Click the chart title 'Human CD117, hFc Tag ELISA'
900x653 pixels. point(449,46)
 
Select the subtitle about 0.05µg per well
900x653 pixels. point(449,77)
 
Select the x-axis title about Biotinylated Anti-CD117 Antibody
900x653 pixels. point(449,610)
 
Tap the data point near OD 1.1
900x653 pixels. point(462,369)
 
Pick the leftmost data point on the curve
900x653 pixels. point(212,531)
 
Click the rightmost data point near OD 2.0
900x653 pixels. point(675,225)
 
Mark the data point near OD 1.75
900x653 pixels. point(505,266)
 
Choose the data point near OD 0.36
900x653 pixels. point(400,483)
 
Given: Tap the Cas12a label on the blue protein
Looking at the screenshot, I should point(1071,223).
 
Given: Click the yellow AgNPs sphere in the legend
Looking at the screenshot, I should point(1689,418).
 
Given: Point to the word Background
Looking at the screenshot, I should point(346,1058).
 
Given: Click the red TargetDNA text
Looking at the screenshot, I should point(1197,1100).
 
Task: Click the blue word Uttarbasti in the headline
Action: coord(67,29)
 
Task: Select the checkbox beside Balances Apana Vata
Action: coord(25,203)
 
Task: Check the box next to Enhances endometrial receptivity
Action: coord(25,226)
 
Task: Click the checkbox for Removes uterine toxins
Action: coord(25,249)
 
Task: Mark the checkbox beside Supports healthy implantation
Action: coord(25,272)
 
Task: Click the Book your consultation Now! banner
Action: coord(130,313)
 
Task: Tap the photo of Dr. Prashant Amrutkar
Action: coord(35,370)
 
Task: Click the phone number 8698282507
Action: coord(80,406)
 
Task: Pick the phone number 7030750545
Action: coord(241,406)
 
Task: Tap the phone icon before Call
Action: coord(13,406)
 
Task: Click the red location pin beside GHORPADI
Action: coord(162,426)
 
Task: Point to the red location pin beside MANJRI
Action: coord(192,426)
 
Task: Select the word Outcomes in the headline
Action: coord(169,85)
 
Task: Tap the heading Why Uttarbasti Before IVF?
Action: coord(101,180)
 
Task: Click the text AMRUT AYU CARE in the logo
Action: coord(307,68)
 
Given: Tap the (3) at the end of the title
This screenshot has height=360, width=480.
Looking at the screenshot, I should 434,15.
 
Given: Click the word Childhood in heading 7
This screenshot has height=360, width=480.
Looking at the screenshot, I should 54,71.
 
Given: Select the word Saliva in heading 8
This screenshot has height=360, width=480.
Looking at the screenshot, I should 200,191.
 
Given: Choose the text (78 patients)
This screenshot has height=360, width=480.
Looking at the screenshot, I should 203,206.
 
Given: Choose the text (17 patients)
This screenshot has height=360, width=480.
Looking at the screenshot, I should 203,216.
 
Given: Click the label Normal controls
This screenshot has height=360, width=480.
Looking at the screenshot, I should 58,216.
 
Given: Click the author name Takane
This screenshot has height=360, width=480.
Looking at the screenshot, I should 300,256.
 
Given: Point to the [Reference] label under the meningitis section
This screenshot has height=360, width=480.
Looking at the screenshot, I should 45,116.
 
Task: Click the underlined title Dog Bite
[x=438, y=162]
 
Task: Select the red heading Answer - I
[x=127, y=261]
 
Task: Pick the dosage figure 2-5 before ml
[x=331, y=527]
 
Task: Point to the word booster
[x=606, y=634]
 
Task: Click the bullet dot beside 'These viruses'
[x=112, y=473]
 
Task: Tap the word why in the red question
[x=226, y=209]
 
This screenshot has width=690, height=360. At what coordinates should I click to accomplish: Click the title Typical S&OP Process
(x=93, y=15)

+ + + + + + +

Word for word, restate the listing above from its first line to the line with "Click the rightmost data point near OD 2.0", keeping both.

• ANSWER SECTION:
Click the chart title 'Human CD117, hFc Tag ELISA'
900x653 pixels. point(449,46)
 
Select the subtitle about 0.05µg per well
900x653 pixels. point(449,77)
 
Select the x-axis title about Biotinylated Anti-CD117 Antibody
900x653 pixels. point(449,610)
 
Tap the data point near OD 1.1
900x653 pixels. point(462,369)
 
Pick the leftmost data point on the curve
900x653 pixels. point(212,531)
 
Click the rightmost data point near OD 2.0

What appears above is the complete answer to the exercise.